Schmerzhaftes Ende einer Feier landet vor Gericht

Meinerzhagen - Das schmerzhafte Ende einer großen Feier in Meinerzhagen beschäftigte am Dienstag den Richter am hiesigen Amtsgericht. Gleich neun Zeugen wurden gehört. Auf der Anklagebank: ein 19-jähriger Mann aus Kierspe. Der verließ den Sitzungssaal mit der Auflage, 1000 Euro an Ärzte ohne Grenzen zu zahlen.

In der Nacht auf den 14. Mai hatte der Angeklagte mit Boxerfahrung einem Attendorner einen derart heftigen Faustschlag gegen den Kopf verpasst, dass der Getroffene umgehend bewusstlos wurde. Zudem trug er ein gebrochenes Schlüsselbein und einen angebrochenen Jochbogen davon. 

Der Angeklagte gab den Schlag am Dienstag sofort zu. Er sei mit Freunden auf dem Heimweg gewesen, als irgendjemand gegen ein Auto getreten habe. Offensichtlich in der Annahme, der Angeklagte sei der Täter gewesen, habe ihn der Geschädigte angesprochen und beleidigt. „Er hat mich geschubst und ich habe ihm einen verpasst. Ich habe blöd reagiert“, gab der 19-Jährige zu. Er selbst sei abgehauen, um weiteren Ärger zu vermeiden. „Ich wollte ihn nicht verletzen“, so der Kiersper.

Der Geschädigte gab an, ebenfalls auf dem Weg nach Hause gewesen zu sein. Der Angeklagte und dessen Freunde hätten sich mit einer anderen Gruppe im Streit befunden. Da er ein bekanntes Gesicht gesehen habe, sei er dort hingegangen. „In dem Moment kam sofort der Schlag von der Seite“, gab der 19-Jährige an. Danach sei er bewusstlos geworden. Geschubst habe er den Angeklagten jedenfalls nicht. Bis heute habe er Schmerzen und könne nicht arbeiten. 

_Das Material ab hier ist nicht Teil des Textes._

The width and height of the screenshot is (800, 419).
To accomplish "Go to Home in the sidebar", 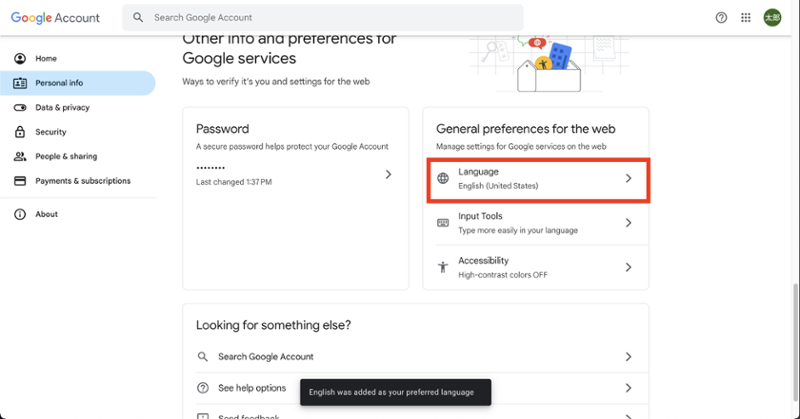I will [x=46, y=59].

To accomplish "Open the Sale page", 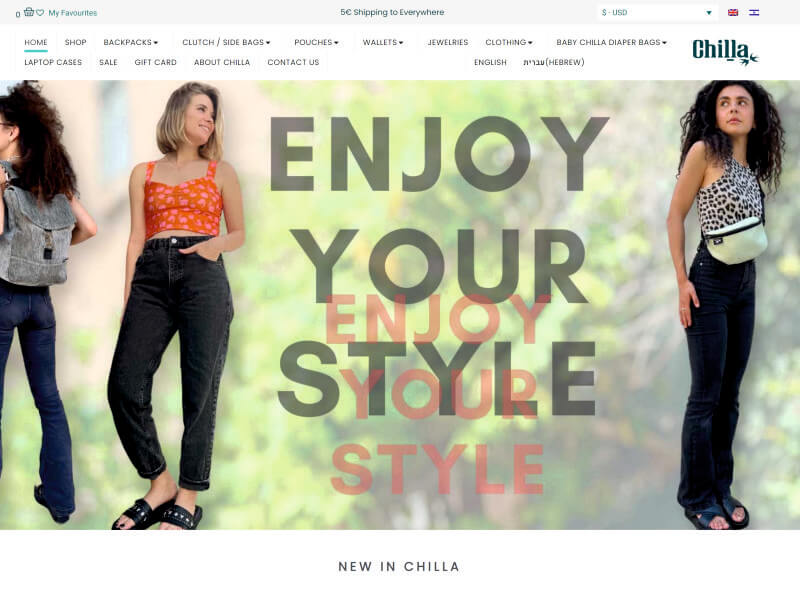I will coord(108,62).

Im Laufe der Zeugenvernehmungen wurde schnell deutlich, wer zu wessen Lager gehörte. So bestätigten sämtliche Freunde des Angeklagten, dass es der Geschädigte gewesen sei, der aggressiv auf den Kiersper zugegangen sei. Einige gaben an, der Geschädigte habe zum Schlag gegen den Angeklagten angesetzt. Begleiter des Geschädigten erklärten hingegen übereinstimmend, dass es vor dem Schlag einen Streit zwischen der Gruppe des Angeklagten und weiteren Männern gegeben habe. Der Attendorner sei dazwischengegangen. Dann habe der Kiersper zugeschlagen. Einen Schubser des Geschädigten habe es vorher nicht gegeben. 

Situation „jugendtypisch“

Als „uneinheitlich je nach Zugehörigkeit“ bezeichnete der Richter die Anhörung der Zeugen. Dass sich der Angeklagte aufgrund eines bevorstehenden Angriffs des Geschädigten in einer Notwehrlage befunden hatte, sah der Vorsitzende nicht. Er glaubte dem Kiersper aber, dass dieser sein Gegenüber nicht so schwer verletzen wollte. Bislang hatte sich der Mann strafrechtlich nichts zu Schulden kommen lassen. 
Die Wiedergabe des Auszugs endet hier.